Oral Presentation ANZBMS-MEPSA-ANZORS 2022

Lumbar spinal canal occlusion due to bulging of intervertebral disc (#80)

Dale L Robinson 1 , Melanie Franklyn 2 , David C Ackland 1 , Peter Vee Sin Lee 1
  1. University of Melbourne, Parkville, VIC, Australia
  2. Defence Science and Technology Group, Melbourne, VIC, Australia

During spinal fractures, occlusion of the spinal canal presents a high risk of neurological deficit due to bone fragments being retropulsed into the canal. There is evidence that bulging of the intervertebral disc can also result in neurological compression [1], yet no previous studies have examined how this alternative mechanism in detail. For example, it is unclear to what extent the spinal canal may be occluded by the disc or whether occlusion is influenced by morphometric variation. These questions are relevant to understanding spinal injuries encountered in military scenarios, where there are disproportionately high rates of spinal injuries below the thoracolumbar junction. The aim of this study was to quantify how lumbar spine canal occlusion induced by disc bulging is influenced by vertebral fracture or morphometic variation between different spinal positions.

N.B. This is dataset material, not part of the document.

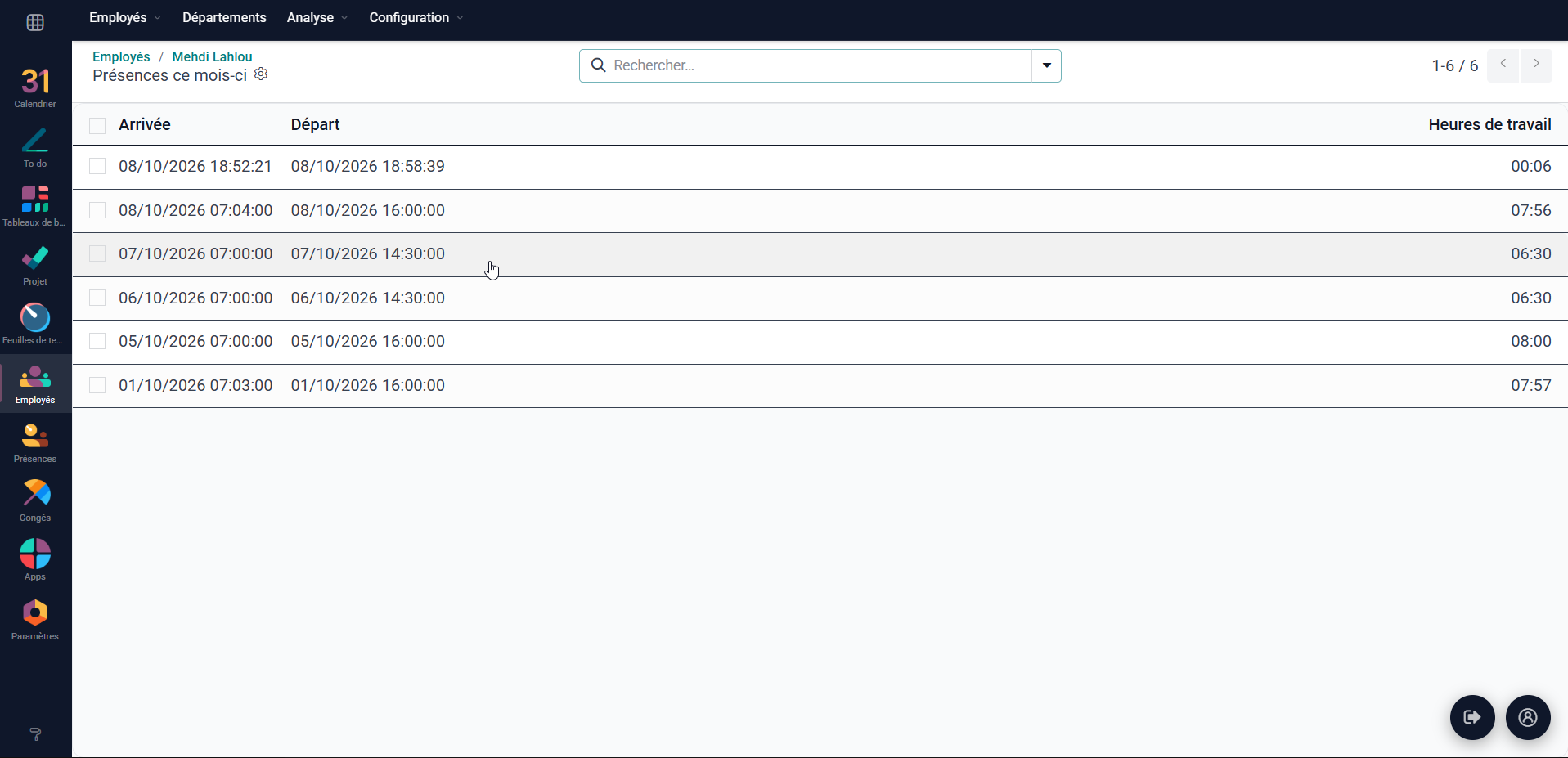Open the home apps grid icon
This screenshot has width=1568, height=758.
click(35, 22)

Twenty sets of three-vertebra specimens with centre vertebra encompassing L1 to L5 were compressed at 1m/s. Canal occlusion was measured optically with a high-speed camera (Figure 1). The compression test was repeated with incremental increases in displacement until a bone fracture was identified using acoustic emission sensors and computed tomographic imaging. For axial compression prior to fracture, the peak occlusion was 29.9+/-10.0%, which was deduced to result from posterior bulging of the intervertebral disc. The maximum occlusion correlated significantly with lumbar spinal level (p<.001) and the cross-sectional area of the vertebra (p=.031). It may be concluded that disc bulging can cause significant amounts of lumbar spinal canal occlusion, which is more severe at distal levels. This finding is of clinical relevance because occlusion from disc bulging may not be apparent radiographically. Further, the lower lumbar spine's greater susceptibility to occlusion suggests that this location ought to be the focus of new injury mitigation technologies in situations at risk of high-rate axial compression.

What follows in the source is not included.